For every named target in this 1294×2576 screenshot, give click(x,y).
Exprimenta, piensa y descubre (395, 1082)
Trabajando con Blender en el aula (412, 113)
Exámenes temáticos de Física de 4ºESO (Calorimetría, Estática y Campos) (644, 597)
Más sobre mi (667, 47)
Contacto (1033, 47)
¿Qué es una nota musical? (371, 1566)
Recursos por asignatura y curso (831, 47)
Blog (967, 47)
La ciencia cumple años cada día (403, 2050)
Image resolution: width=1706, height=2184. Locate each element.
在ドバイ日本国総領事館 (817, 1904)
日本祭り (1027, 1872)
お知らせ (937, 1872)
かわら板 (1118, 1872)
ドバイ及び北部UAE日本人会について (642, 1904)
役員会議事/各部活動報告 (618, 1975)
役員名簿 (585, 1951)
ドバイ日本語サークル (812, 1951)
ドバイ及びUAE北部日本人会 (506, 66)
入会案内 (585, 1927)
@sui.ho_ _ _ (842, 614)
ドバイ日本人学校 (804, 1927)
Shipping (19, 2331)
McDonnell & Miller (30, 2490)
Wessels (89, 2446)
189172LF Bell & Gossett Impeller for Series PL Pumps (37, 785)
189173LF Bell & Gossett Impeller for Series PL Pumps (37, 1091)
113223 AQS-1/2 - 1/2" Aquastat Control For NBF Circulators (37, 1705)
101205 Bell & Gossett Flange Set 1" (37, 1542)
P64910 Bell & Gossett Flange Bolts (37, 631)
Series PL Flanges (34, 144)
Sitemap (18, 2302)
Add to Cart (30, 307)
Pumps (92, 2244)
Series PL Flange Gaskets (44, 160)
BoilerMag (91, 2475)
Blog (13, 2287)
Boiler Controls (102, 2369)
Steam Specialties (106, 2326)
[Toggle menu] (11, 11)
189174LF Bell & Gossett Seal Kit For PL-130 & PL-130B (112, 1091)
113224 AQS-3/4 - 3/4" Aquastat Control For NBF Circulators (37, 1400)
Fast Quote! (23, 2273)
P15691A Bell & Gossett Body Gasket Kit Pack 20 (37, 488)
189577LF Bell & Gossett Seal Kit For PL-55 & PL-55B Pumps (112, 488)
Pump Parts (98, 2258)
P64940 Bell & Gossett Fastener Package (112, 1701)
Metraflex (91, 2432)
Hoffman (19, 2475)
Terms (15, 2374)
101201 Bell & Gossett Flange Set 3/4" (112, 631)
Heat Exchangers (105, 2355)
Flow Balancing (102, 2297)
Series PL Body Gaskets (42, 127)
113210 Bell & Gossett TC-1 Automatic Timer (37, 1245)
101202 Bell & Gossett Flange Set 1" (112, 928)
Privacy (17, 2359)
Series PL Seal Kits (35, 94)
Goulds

◆ ◆ ◆ ◆ ◆

• **Exercise description**:
In the listing above, find the line with "BoilerMag (91, 2475)" and the line with "P15691A Bell &"; output exactly those lines and all lines between them.

• **Response area**:
BoilerMag (91, 2475)
Blog (13, 2287)
Boiler Controls (102, 2369)
Steam Specialties (106, 2326)
[Toggle menu] (11, 11)
189174LF Bell & Gossett Seal Kit For PL-130 & PL-130B (112, 1091)
113224 AQS-3/4 - 3/4" Aquastat Control For NBF Circulators (37, 1400)
Fast Quote! (23, 2273)
P15691A Bell & Gossett Body Gasket Kit Pack 20 (37, 488)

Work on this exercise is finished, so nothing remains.